Reality from maximizing overlap in the future-included theories

TL;DR

This paper reviews a theorem in future-included quantum theories with complex and real actions, showing that under certain conditions, the normalized matrix element becomes real and evolves with a $Q$-Hermitian Hamiltonian, suggesting a potentially elegant formulation of quantum mechanics.

Contribution

It introduces a theorem relating normalized matrix elements to $Q$-Hermitian operators in future-included theories, highlighting conditions for real-valued, time-evolving quantities.

Findings

Normalized matrix element becomes real under $Q$-Hermitian operators.

Time evolution is governed by a $Q$-Hermitian Hamiltonian.

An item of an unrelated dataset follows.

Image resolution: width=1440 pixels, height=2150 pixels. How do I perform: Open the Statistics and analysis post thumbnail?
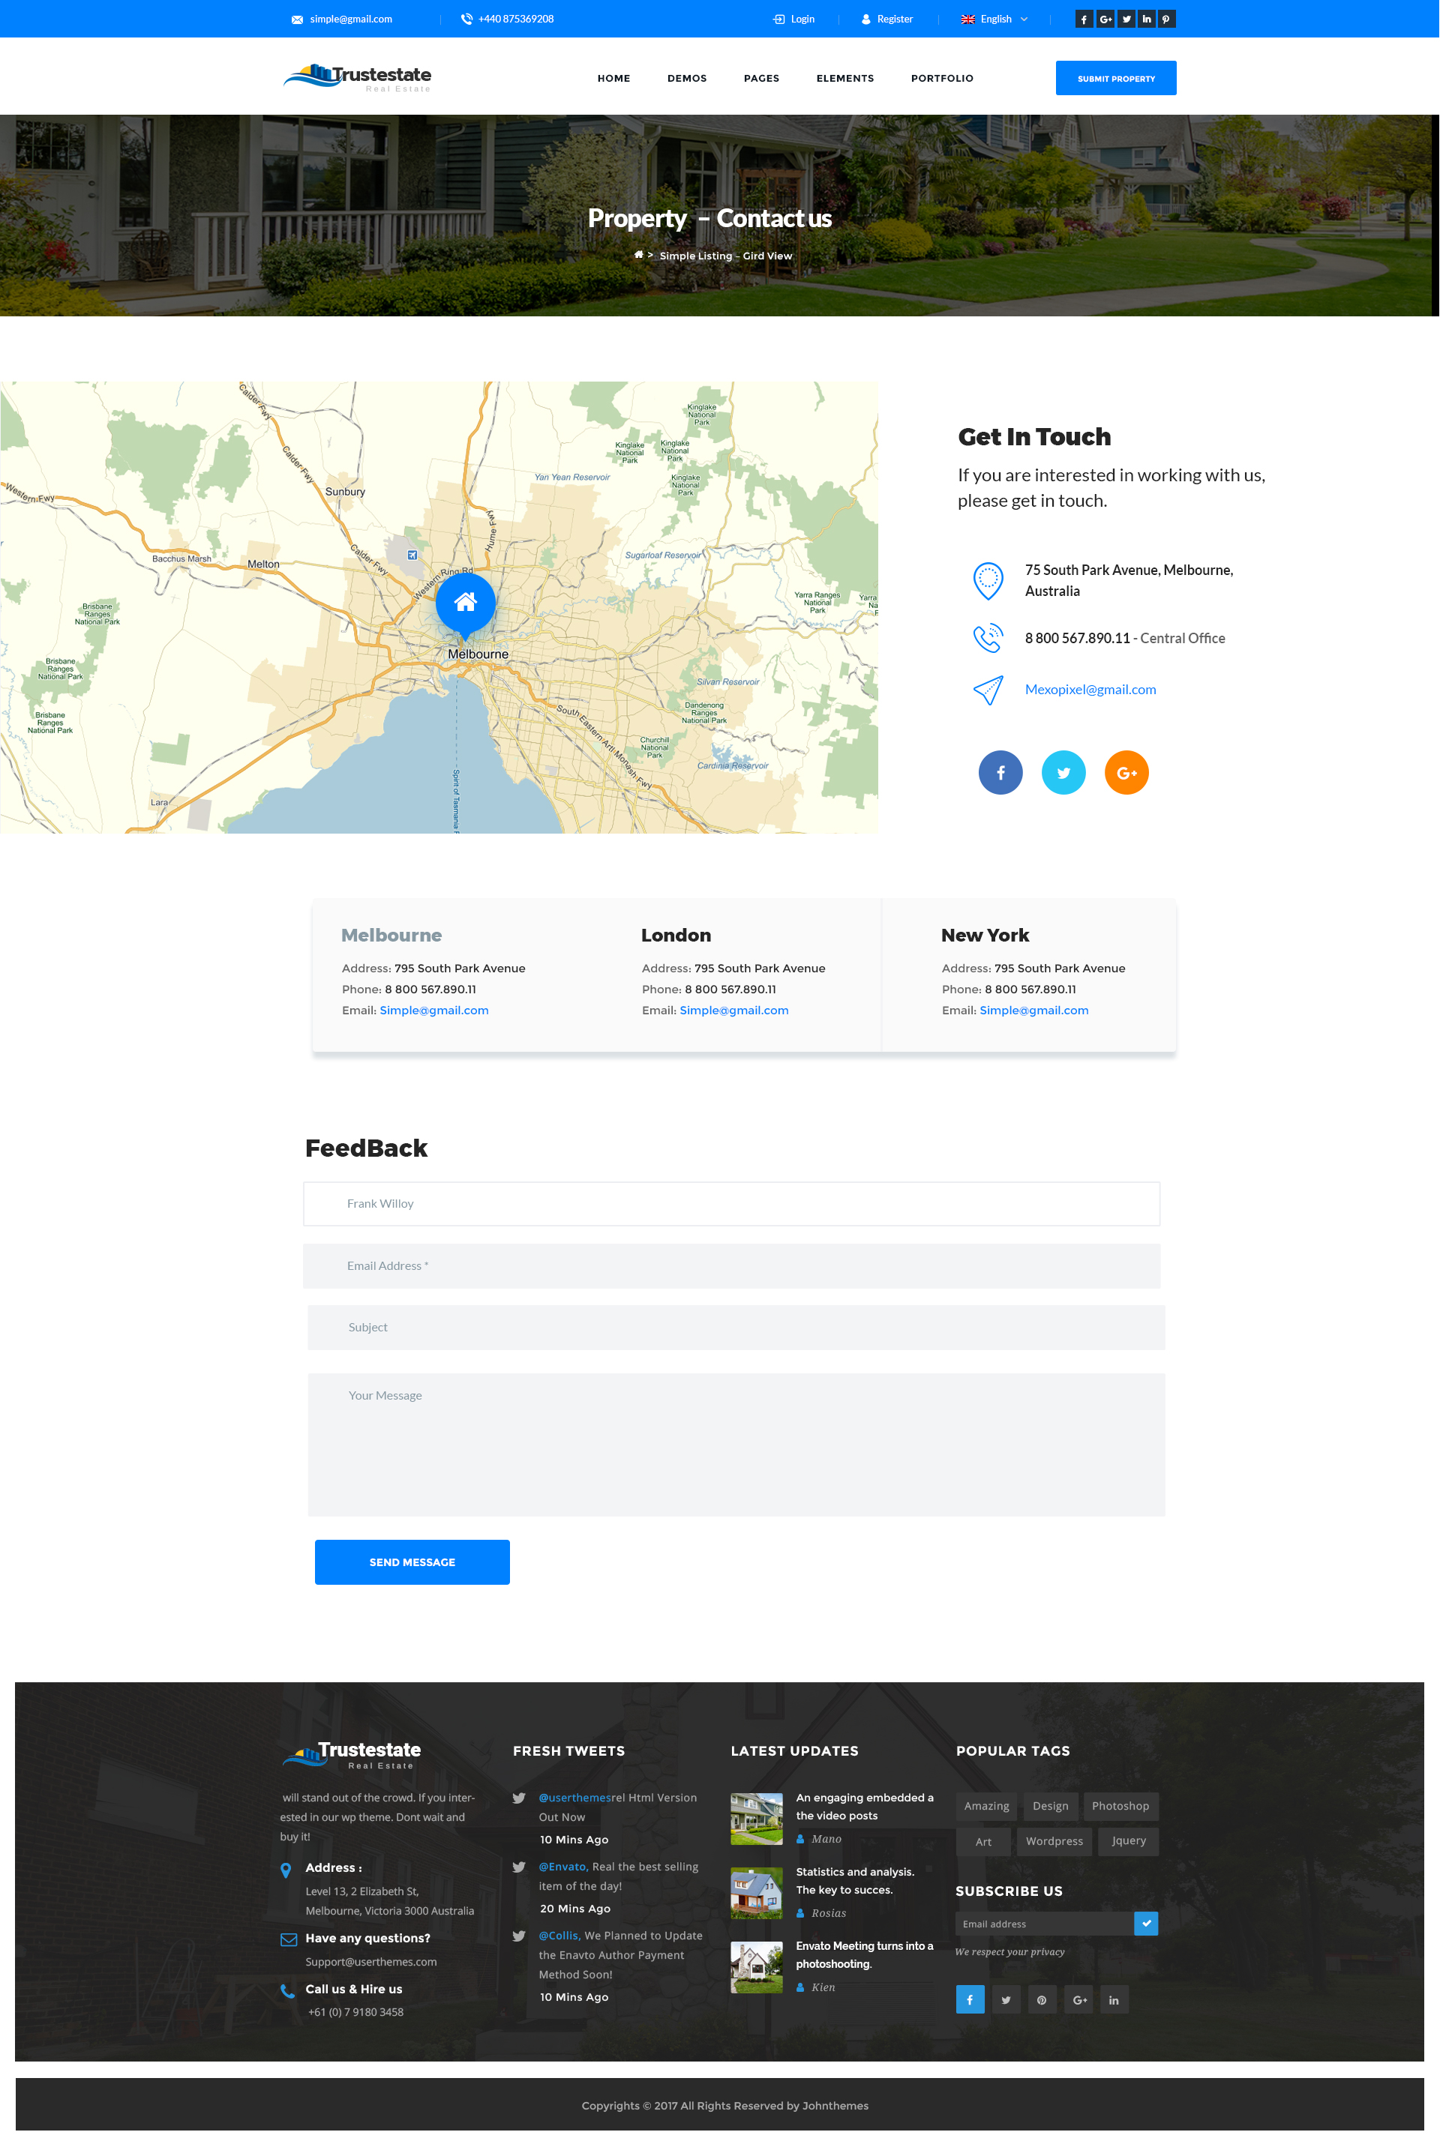coord(757,1893)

Future-included complex action theory may be the most elegant quantum theory.

Abstract

In the future-included complex and real action theories whose paths run over not only the past but also the future, we briefly review the theorem on the normalized matrix element of an operator $\hat{\cal O}$, which is defined in terms of the future and past states with a proper inner product $I_Q$ that makes a given Hamiltonian normal. The theorem states that, provided that the operator $\hat{\cal O}$ is $Q$-Hermitian, i.e. Hermitian with regard to the proper inner product $I_Q$, the normalized matrix element becomes real and time-develops under a $Q$-Hermitian Hamiltonian for the past and future states selected such that the absolute value of the transition amplitude from the past state to the future state is maximized. Discussing what the theorem implicates, we speculate that the future-included complex action theory would be the most elegant quantum theory.